** Entries taken from a collection **
----------------------------------------

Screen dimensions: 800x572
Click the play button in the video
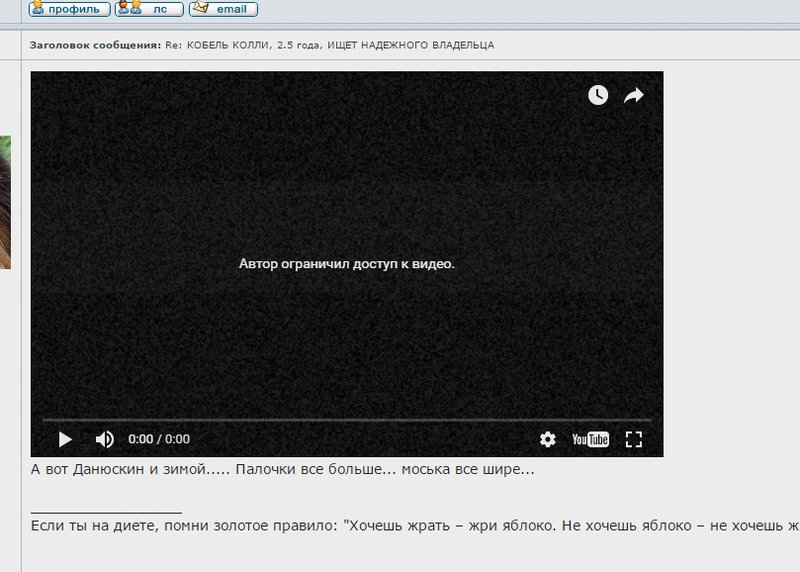[65, 439]
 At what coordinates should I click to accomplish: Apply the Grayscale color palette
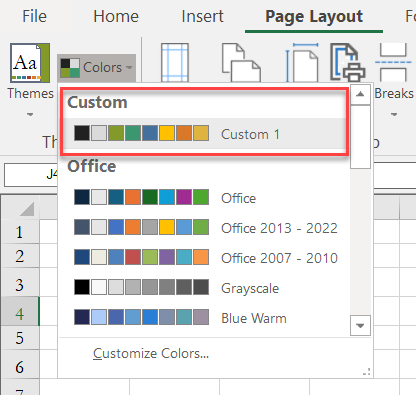[205, 288]
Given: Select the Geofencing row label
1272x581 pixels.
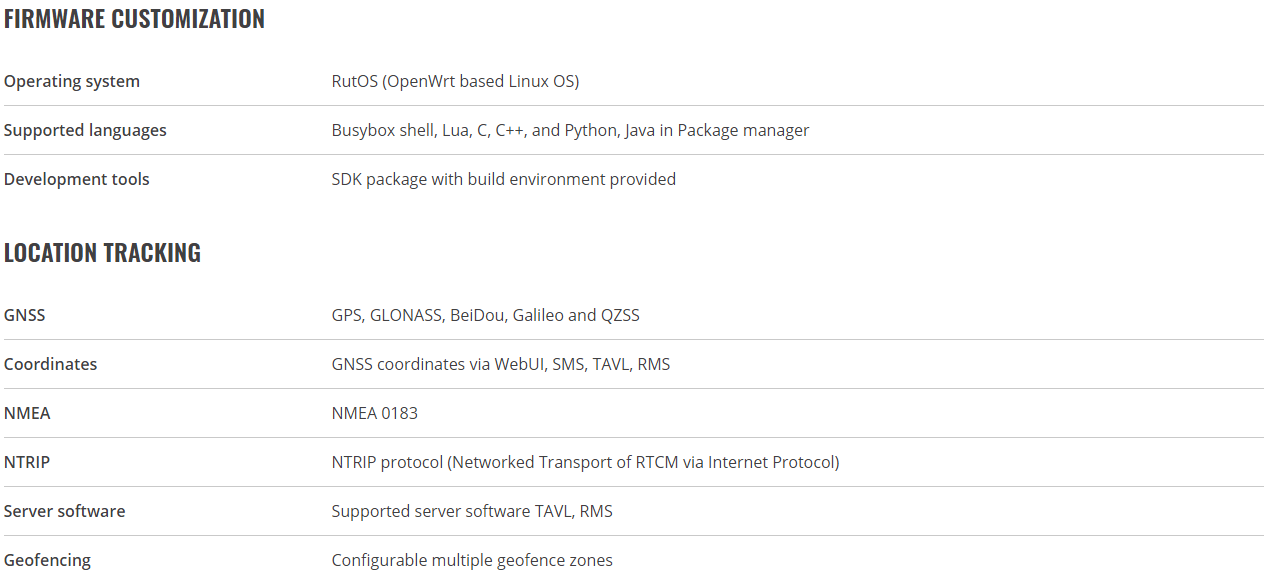Looking at the screenshot, I should point(47,560).
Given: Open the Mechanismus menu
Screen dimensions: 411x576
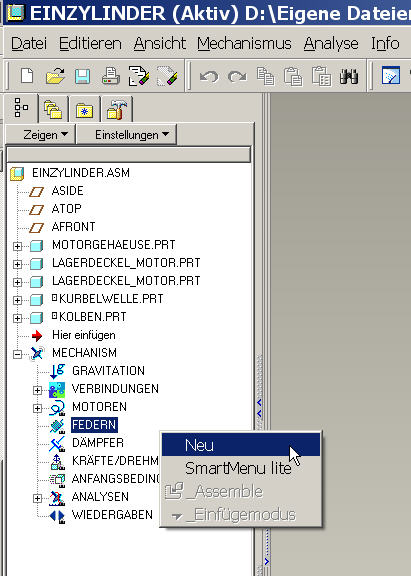Looking at the screenshot, I should (244, 43).
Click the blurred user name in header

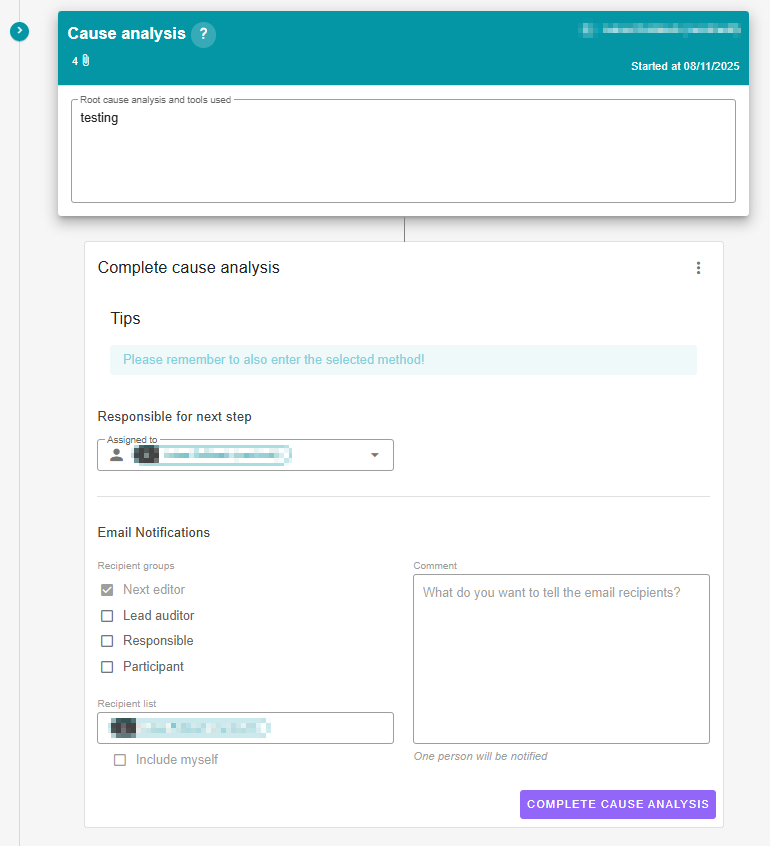[x=659, y=30]
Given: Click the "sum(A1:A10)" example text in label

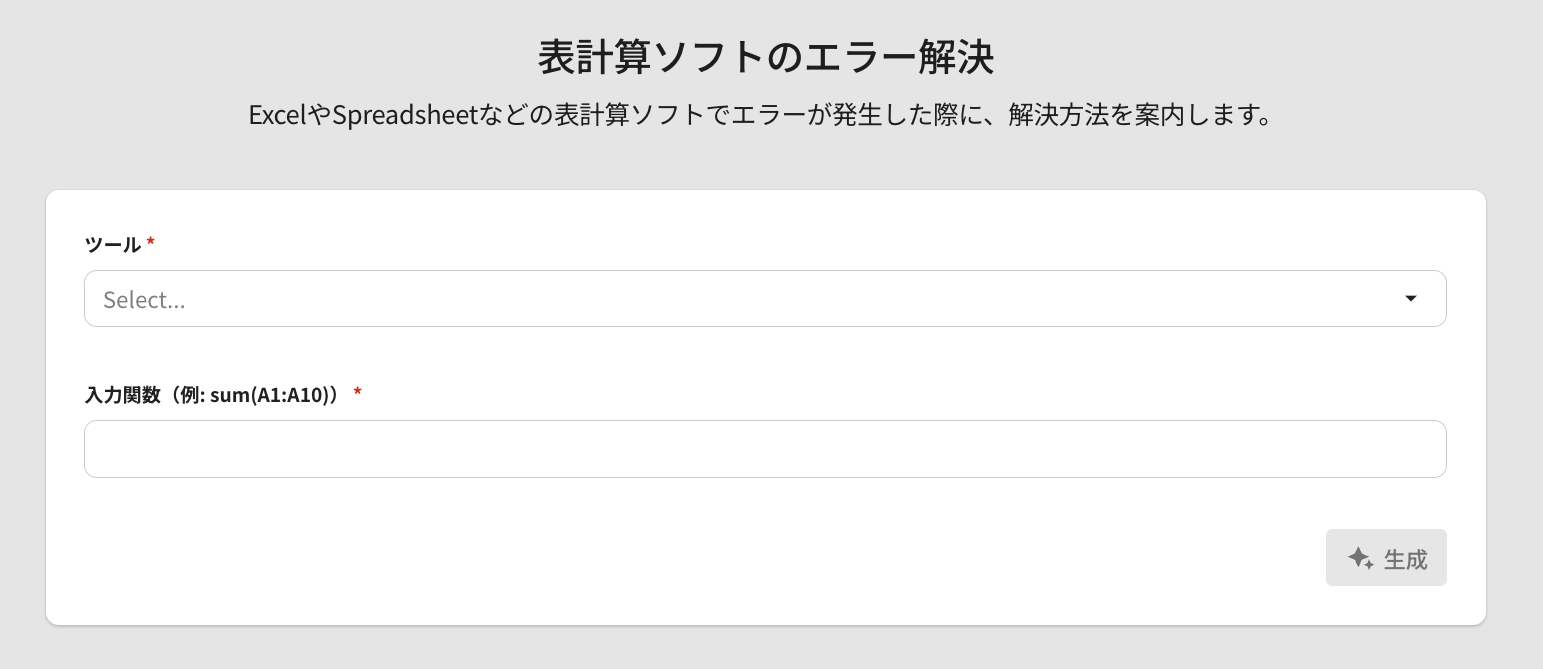Looking at the screenshot, I should [268, 394].
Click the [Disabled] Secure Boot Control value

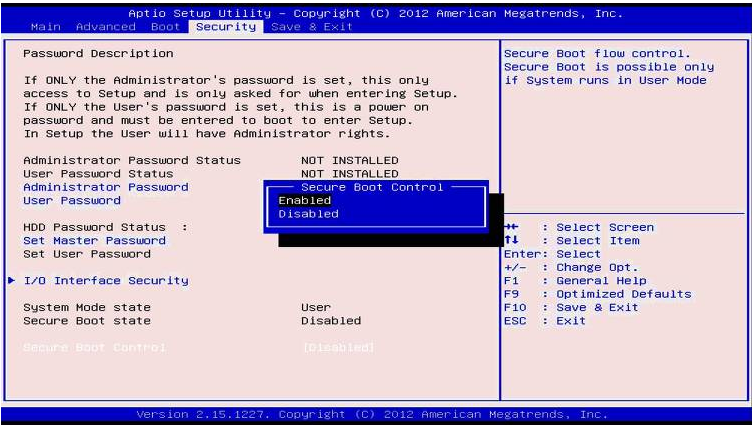tap(337, 347)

----------------------------------------

The copy should hold exactly the lines from the one containing "Given: Click the" through the final line of the records above, both ends included, and no picture.

** Solution to this problem **
Given: Click the "sum(A1:A10)" example text in label

Looking at the screenshot, I should [268, 394].
Click the [Disabled] Secure Boot Control value

tap(337, 347)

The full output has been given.